By the summer of 1946, WW II had ended the previous August and gas rationing had gone away. We celebrated these events by taking a trip to visit my Aunt Lenora and Uncle Pete and their two kids in Temple, Texas. I was excited to see the family, but really excited because Uncle Pete told me that he was going to take me fishing in his boat. Never having fished from a real boat I was wound up tight for the visit.
At the time, Uncle Pete, A.J. Peters, had a Texaco Service Station in Temple and I remember he had a trophy in the station for having the number one Texaco Station in the country. How could a station in Temple be number one? Easy, Ft Hood, with about 50,000 troops stationed there, was about thirty miles away and anyone leaving the post heading east would stop at his station and gas up for around $.15 per gallon, get their tires checked and their windshield washed, all for no charge. Everyone smiled and spoke English then.
The fishing day dawned, but then I learned that Uncle Pete had to work until noon and we would go fishing after that. Eating a quick lunch we, Uncle Pete, my Dad and I loaded up the car and headed out to, I thought, the Temple Country Club Lake, but before we went fishing, I was to encounter another first. We had to go seine some bait and Uncle Pete said the Leon River, southwest of town would be the best place.
Having never seined for bait, or anything else, I assumed I would get to watch, but as we unloaded the net, Uncle Pete told me to wade out into the water for about two feet and try to push the pole into the bottom of the river and hold it there and that he and my Dad would take the other end and make a sweep into the river and when they came even with me I should slide the net up onto the bank.
Following orders to the letter and sliding the net up on the bank, I looked down and the net was teaming with small fish and minnows. Drying off and putting a copious amount of bait into the bait can, we loaded into the car and headed to the Country Club Lake.
Uncle Pete’s boat was in a boathouse and the twelve foot wooden boat looked huge to me. I was assigned to the middle seat by the bait well and was delighted to be going fishing, but as we pushed out, my Dad said, “Boy, put those oars into the sockets and start rowing across the lake toward those trees down in the water.” Another first for me as Uncle Pete nodded his concurrence and I huffed across the lake.
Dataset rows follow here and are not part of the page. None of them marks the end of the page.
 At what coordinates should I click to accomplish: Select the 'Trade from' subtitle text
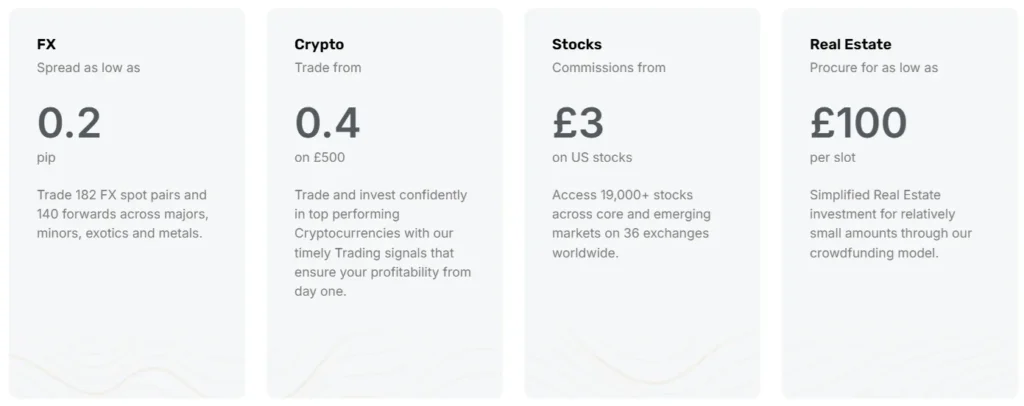click(x=328, y=68)

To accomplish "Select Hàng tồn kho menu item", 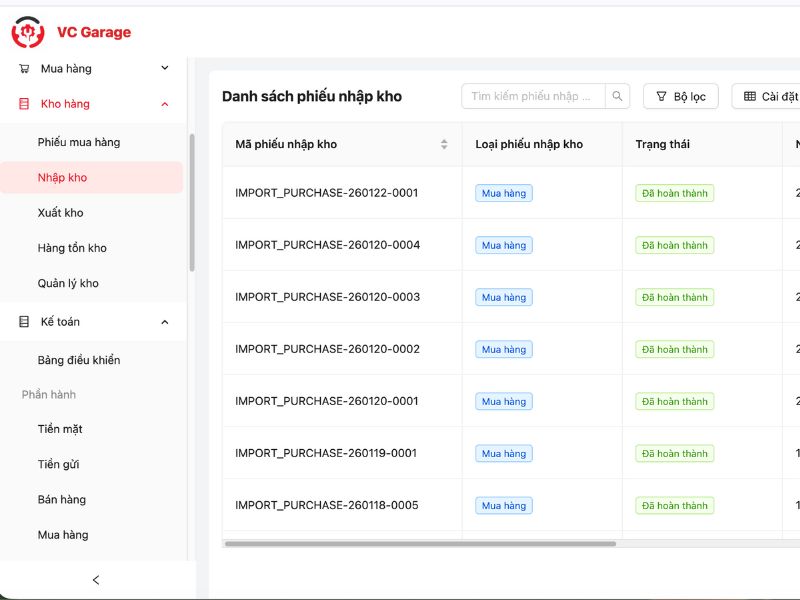I will (72, 248).
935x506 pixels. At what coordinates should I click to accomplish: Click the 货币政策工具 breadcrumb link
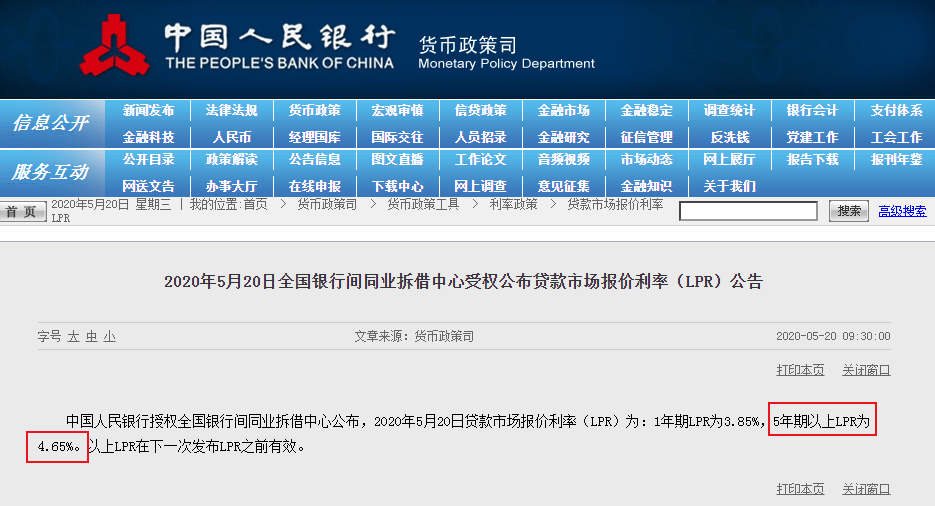pos(423,204)
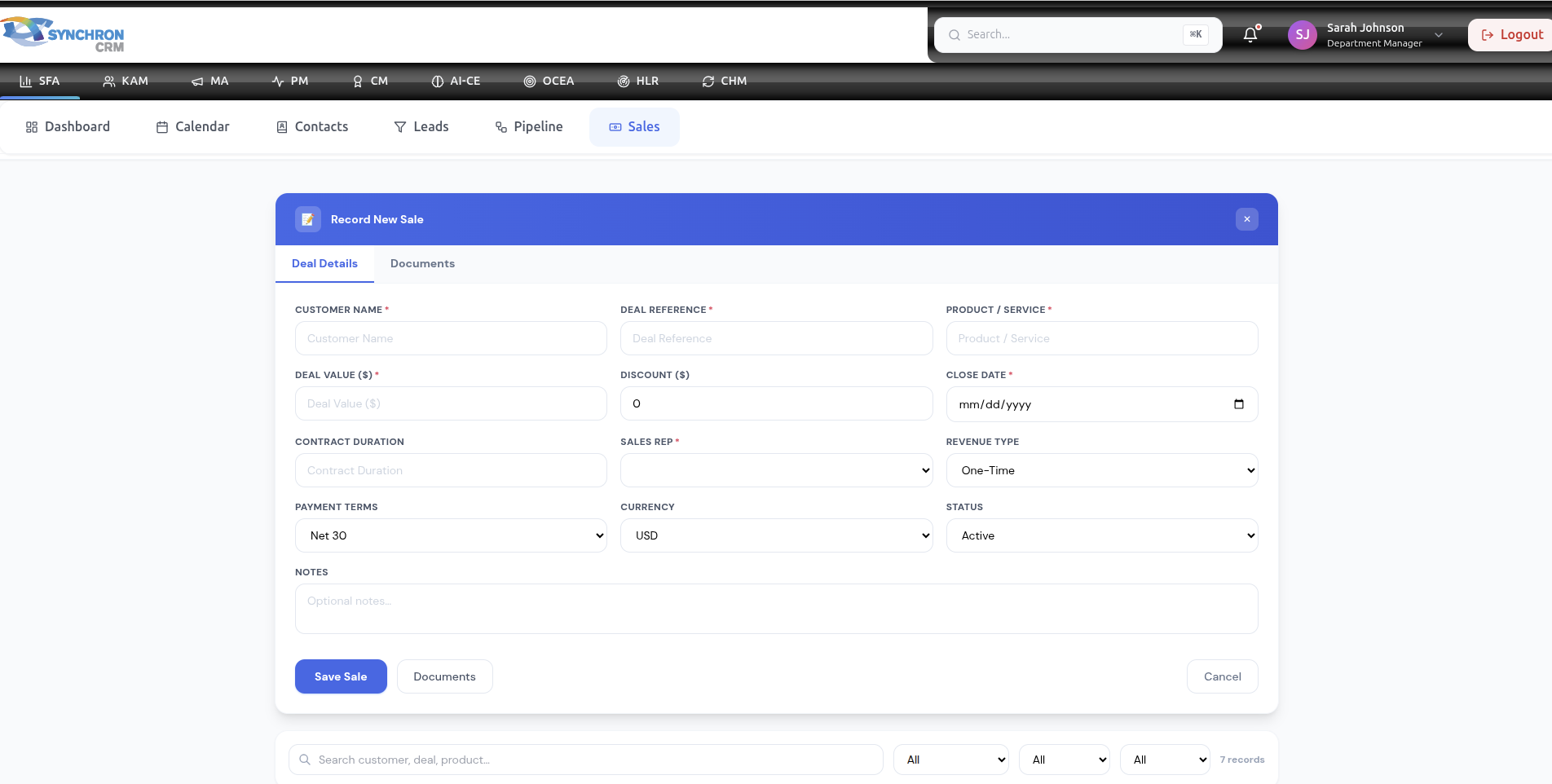Image resolution: width=1552 pixels, height=784 pixels.
Task: Open the OCEA module
Action: pyautogui.click(x=549, y=81)
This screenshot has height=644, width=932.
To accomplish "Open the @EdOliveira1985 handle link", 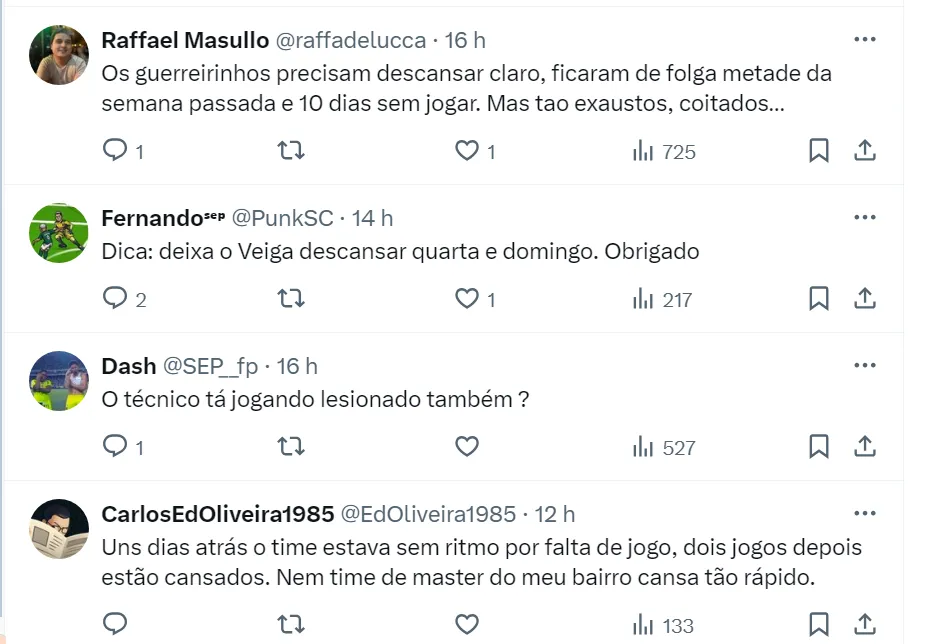I will [x=429, y=514].
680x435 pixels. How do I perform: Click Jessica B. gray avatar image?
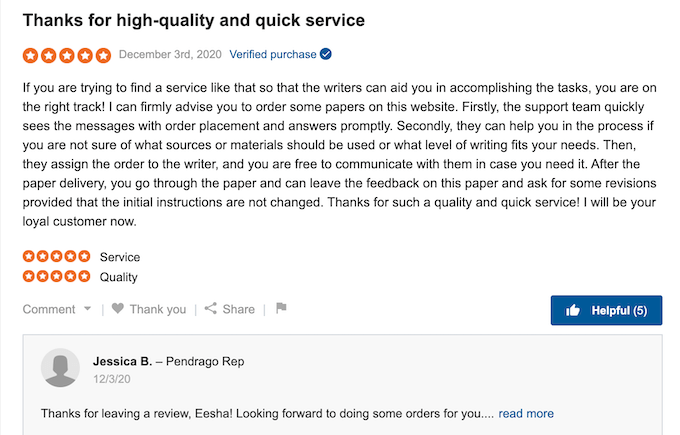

We anchored just out from the trees down in the water and I was handed a five foot metal casting rod with a Shakespeare Criterion reel attached. I knew how to cast and bait up so I was soon fishing and my cork went straight down toward the bottom! Rearing back for all I was worth, while holding my thumb against the spool (no drag on this reel), the hook pulled out and went flying above us, and, hook, line and sinker, settled down on my shoulders.
“Boy, watch what you’re doing. Don’t horse these fish,” my Dad exclaimed and Uncle Pete said, “Here son, let me show you how to set the hook on these fish.” My Dad and Uncle Pete then explained to me that the White Perch, or “Crappie”, we were fishing for had “soft” mouths and just to exert a firm upward pressure on the rod and the fish would hook himself. A lesson learned for me that I have followed all my life!
We probably caught a dozen, nice Crappie and as we called it a day, I “got” to row back across the lake. We took the fish to a cleaning table and Uncle Pete handed me a de-scaling tool and said, “Son, get to scraping the fish and I will gut them.” Another first.
When we got home the grease was hot and the fish were quickly fried, some were done extra crisp for Uncle Pete and he made short order of them. My Dad asked him, “A.J. how can you eat bones, fins and all?” He answered, smiling at my Dad, “Fry ‘em crisp and they go down easy!”
Not a bad day for me, four firsts and a life long lesson learned.